The working conditions of African labourers in Calabria are characterised by severe precariousness, exploitation and poor remuneration, which lead to deplorable living conditions: Thousands of migrant workers are living in unheated tent camps and makeshift barracks. Social anthropologists Diana Reiners, Gilles Reckinger, and the photographer and social scientist Carole Reckinger inquired the migrant workers’ daily realities, their day-to-day survival, their life stories, and perspectives.1
Introduction
The catastrophic living and working conditions of the orange pickers in Calabria are widely unknown to the general public. The Bitter Oranges project combines documentary photography, self-representation and short captions explaining the economic and political conditions that provide a framework for the visual ethnographic material. The goal of the visual ethnographic exhibition is to show the widely ignored working and living conditions of African migrants in southern Italy to a broad public all over Europe, responding to one of the urgent needs people expressed: to overcome the structural and epistemological violence of their hidden and unseen exploitation. The participatory approach of this visual anthropological study further aims at rendering »voicing« possible. Giving people who are ostracised and forced to live at the margins of European society a possibility to present themselves and give them a possibility to gain public attention, this exhibition contributes to a decolonised gaze, putting a focus on people’s agency despite the slave-like conditions that are imposed on them structurally.
Context of the project
The Bitter Oranges project, which started in 2012, was funded by the Luxembourg Ministry of Culture, Higher Education and Research, the Luxembourg National Research Fund as well as the University of Innsbruck. It was a continuation from past research projects by the researchers on migration, precariousness and the European border regime (Reckinger 2013; Reiners 2010). It addresses some desiderata in recent sociological and anthropological research about boat migration to southern Italy by ethnographically following migrants after they were brought from Lampedusa to the Italian mainland and by trying to understand how the control of migration movements on national and EU levels as well as precarious labour markets are intertwined.

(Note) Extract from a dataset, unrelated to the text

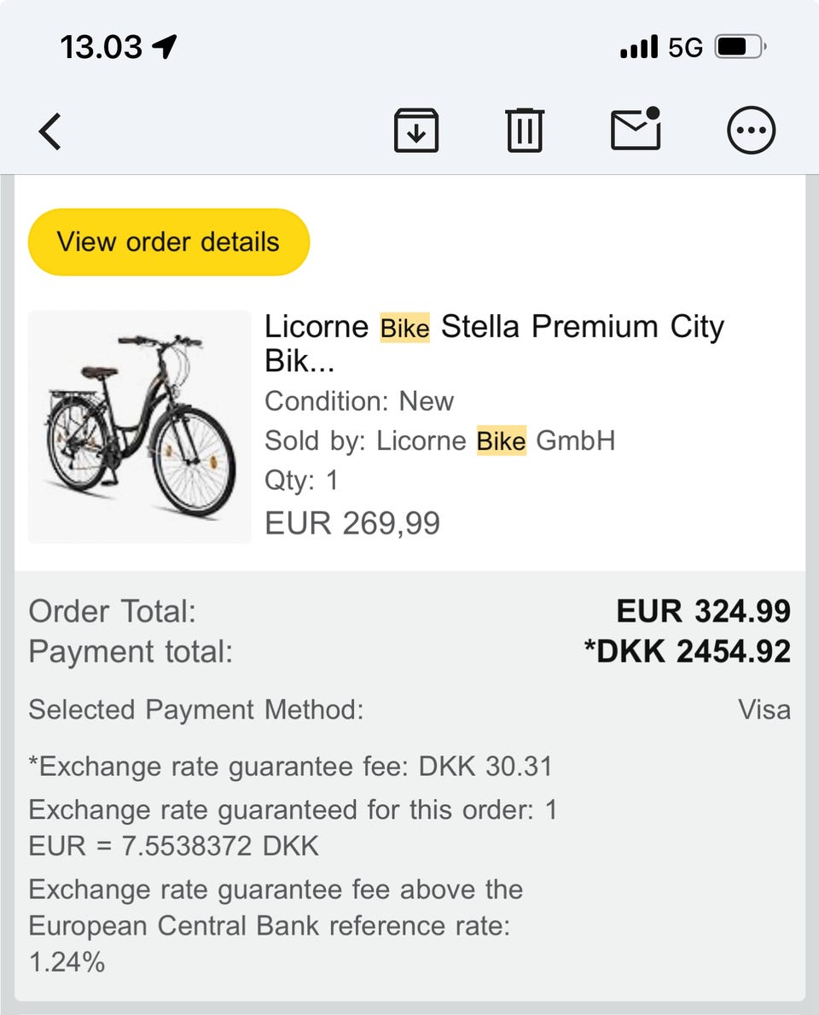Tap the back arrow icon
The height and width of the screenshot is (1015, 819).
(51, 132)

The exhibition »Bitter Oranges. African Migrant Workers in Calabria« was first launched on 02 December 2014 at Abbaye Neumunster Cultural Centre, Luxembourg. It has since been shown in different places in Europe, North America, and Senegal.
Bitter Oranges
Thousands of boat people arrive in Italy every year, widely overstretching the access to housing facilities and state support. More and more migrants, including asylum seekers as well as refugees, are left to their own devices. To survive, they have no other choice than to seek seasonal day-to-day labour on fruit and vegetable plantations in southern Italy. The declining sales prices for oranges in the 1990s forced Calabrian small-scale farmers to increasingly employ migrant seasonal workers from eastern Europe on lower wages in order to remain competitive. A new reservoir of even cheaper labour became available with the increasing number of boat migrants from Africa a decade later. In recent times, the situation has become even more critical with the heavy influx of refugees and the Schengen area falling apart with more and more nation states closing their borders – thus making it impossible for migrants to leave Italy.
African harvest workers are hired on a daily basis without legal contracts. On average, a daily wage for 12 to 14 hours work amounts to 25 Euro. Competition is intense and most only find work a few days a month, resulting in monthly incomes ranging from 100 to 300 Euro.
Literature
Reckinger, Gilles (2013): Lampedusa. Begegnungen am Rande Europas. Wuppertal.
Reiners, Diana (2010): Verinnerlichte Prekarität. Jugendliche MigrantInnen am Rande der Arbeitsgesellschaft. Konstanz.
Reiners, Diana / Reckinger, Carole / Reckinger, Gilles (2016): Bitter Oranges. African Migrant Workers in Calabria. In: Visual Ethnography 5 (1).